GIVEN DATA

**********

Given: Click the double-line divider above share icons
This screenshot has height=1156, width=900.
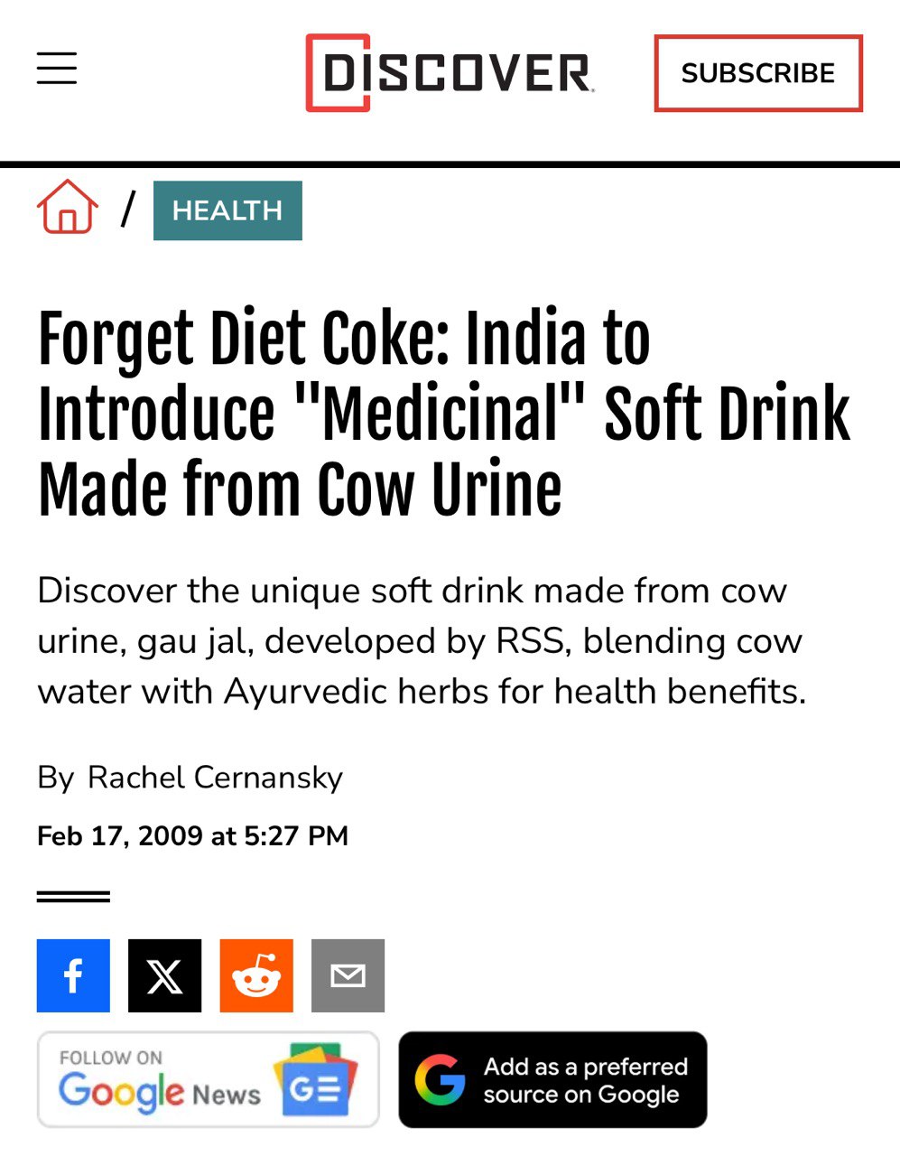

**********

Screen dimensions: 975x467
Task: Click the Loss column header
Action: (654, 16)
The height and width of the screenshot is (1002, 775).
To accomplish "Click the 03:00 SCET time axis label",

**********

ACTION ITEM
Within the listing above, extract exactly the lines from the line with "Given: Click the" to the line with "This screenshot has height=1156, width=900.", the two named lines included, and no others.

EXPECTED ANSWER
Given: Click the double-line divider above share icons
This screenshot has height=1156, width=900.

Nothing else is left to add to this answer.